What to produce: Could you rewrite only the entries starting with the line that contains "Click the Search icons input field" and going on through the end of the entries, requests included, with every answer coordinate scaled by 1.45 and rounded to a whole number (halves round up)? Leave the pictures out, and keep every other number, such as screen sizes, unchanged.

Provided data:
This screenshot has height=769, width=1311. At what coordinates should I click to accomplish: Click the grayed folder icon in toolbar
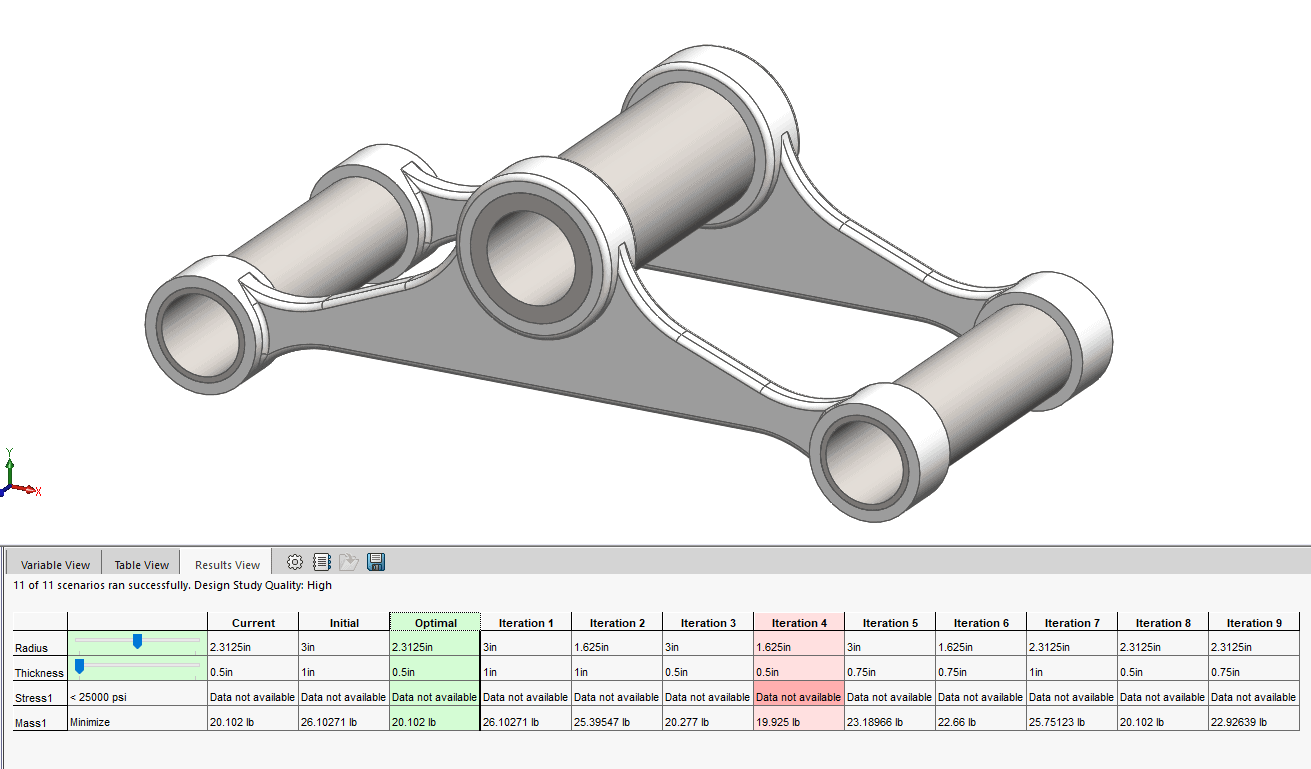(x=348, y=562)
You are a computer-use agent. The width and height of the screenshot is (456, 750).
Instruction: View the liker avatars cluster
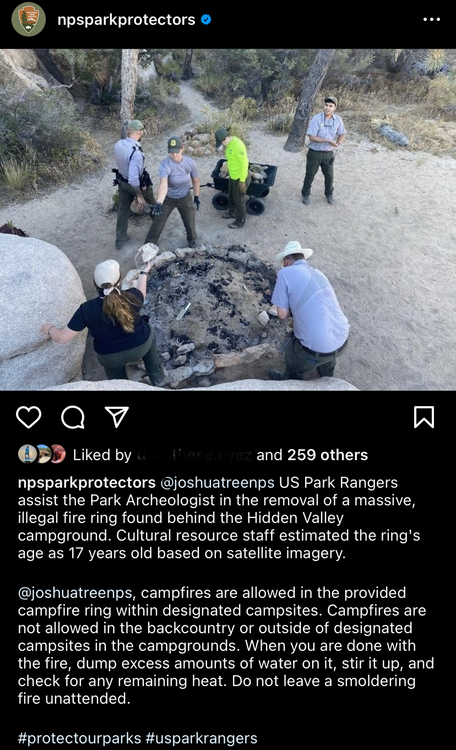click(42, 454)
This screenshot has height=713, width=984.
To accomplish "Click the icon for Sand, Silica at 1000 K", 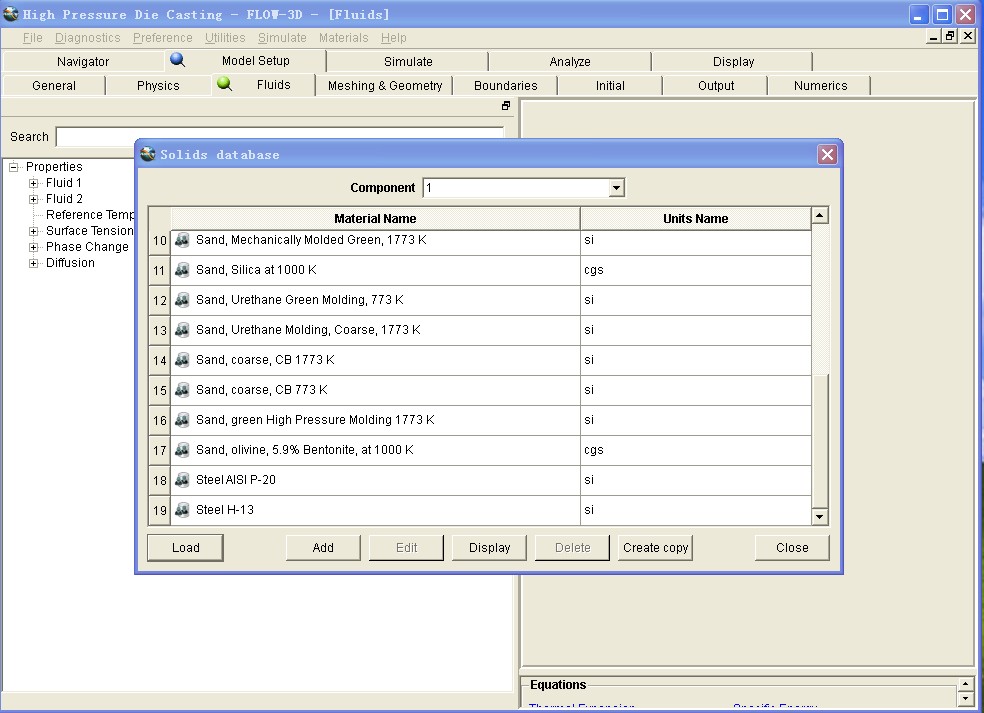I will coord(182,270).
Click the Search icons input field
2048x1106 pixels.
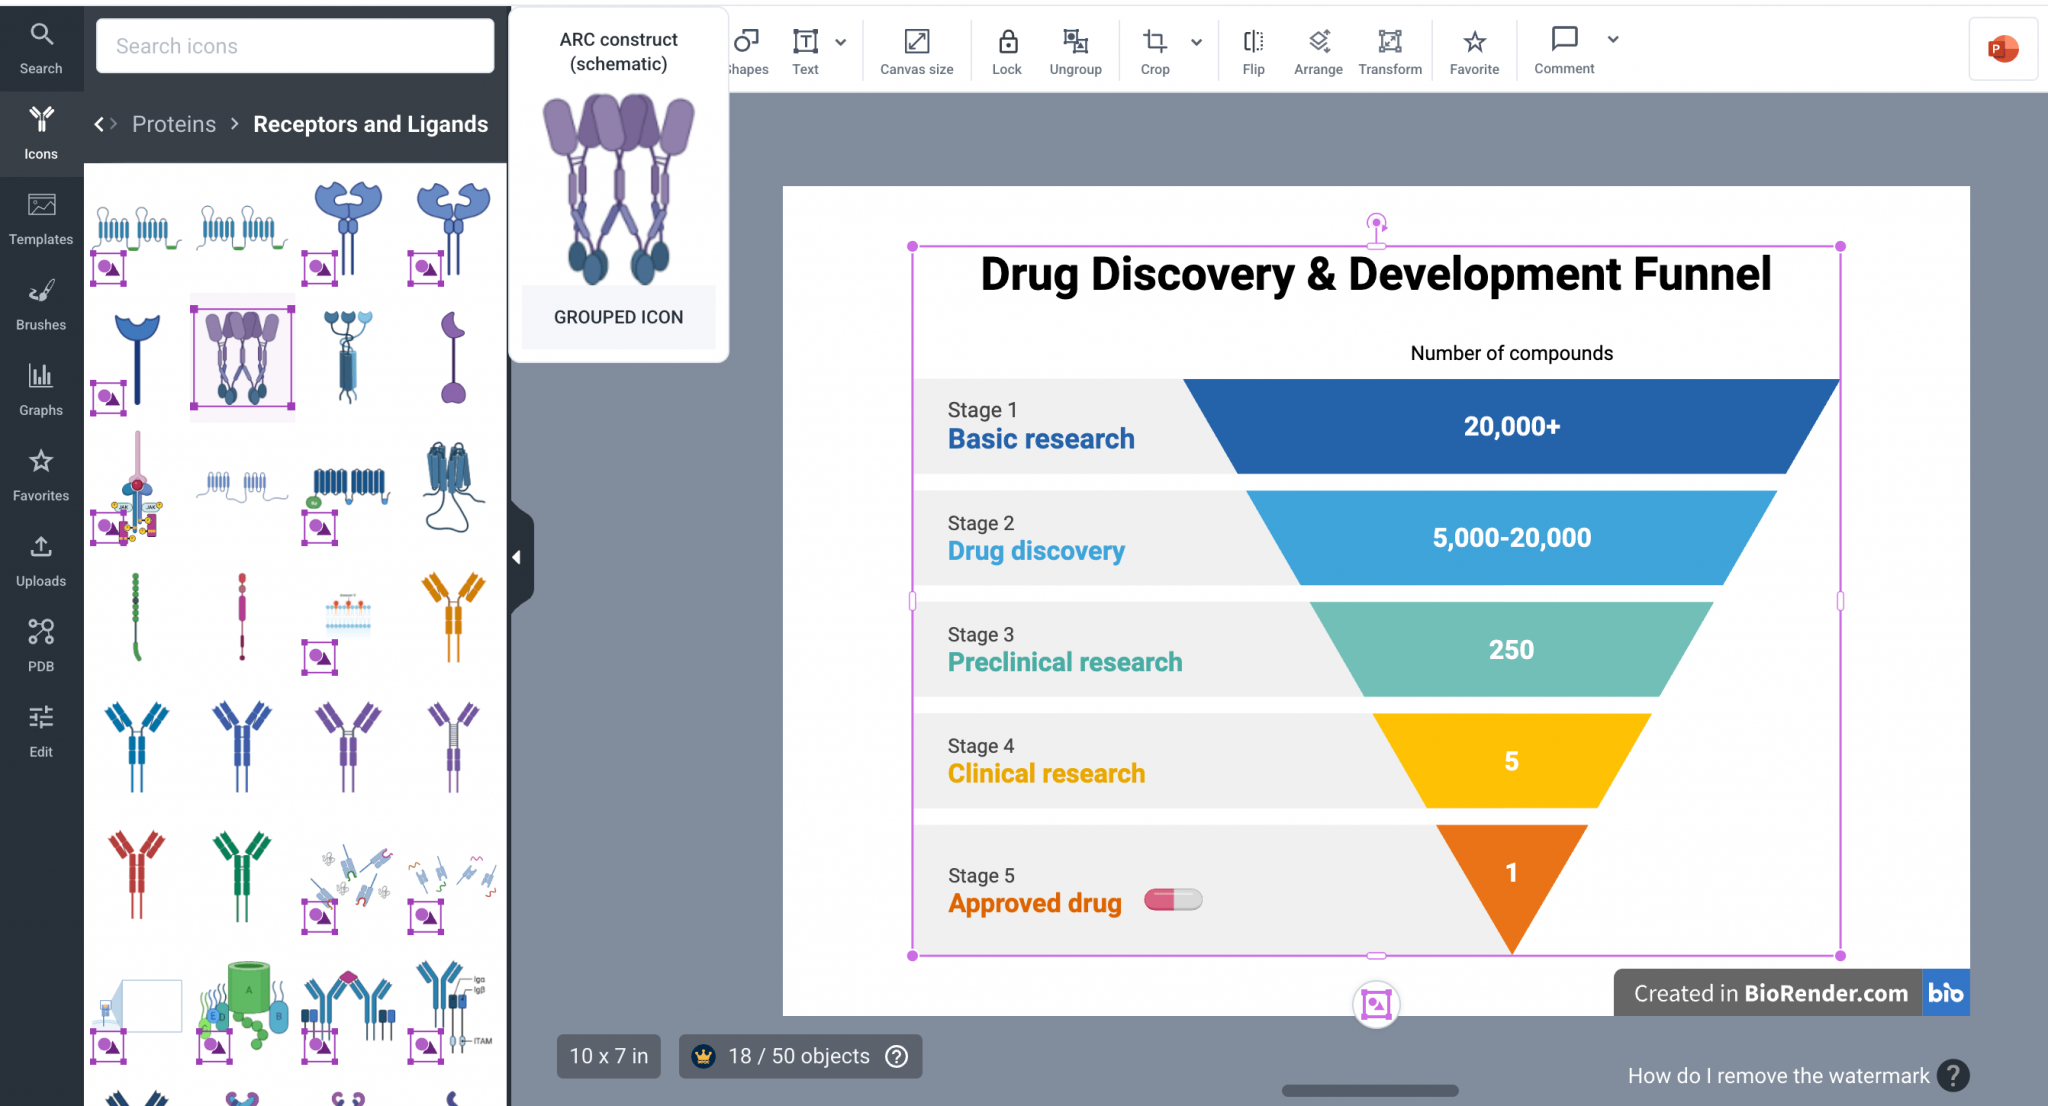[x=295, y=46]
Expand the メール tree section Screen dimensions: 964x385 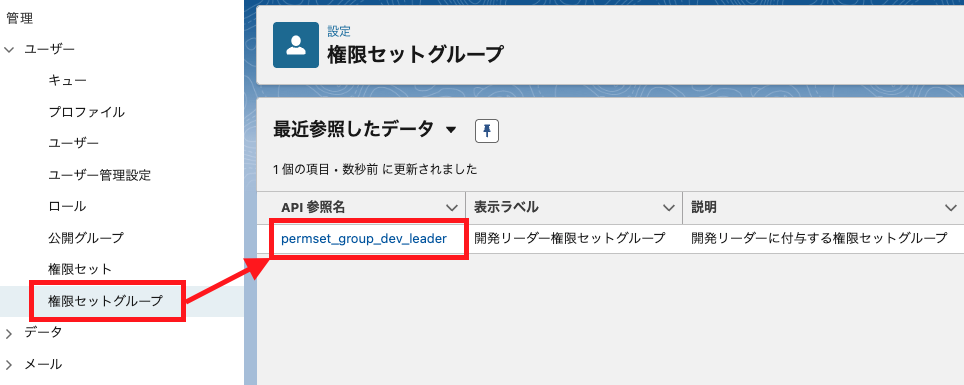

Task solution:
Click the Search icons input field
2048x1106 pixels.
[x=428, y=67]
Expand the メール tree section Screen dimensions: 964x385 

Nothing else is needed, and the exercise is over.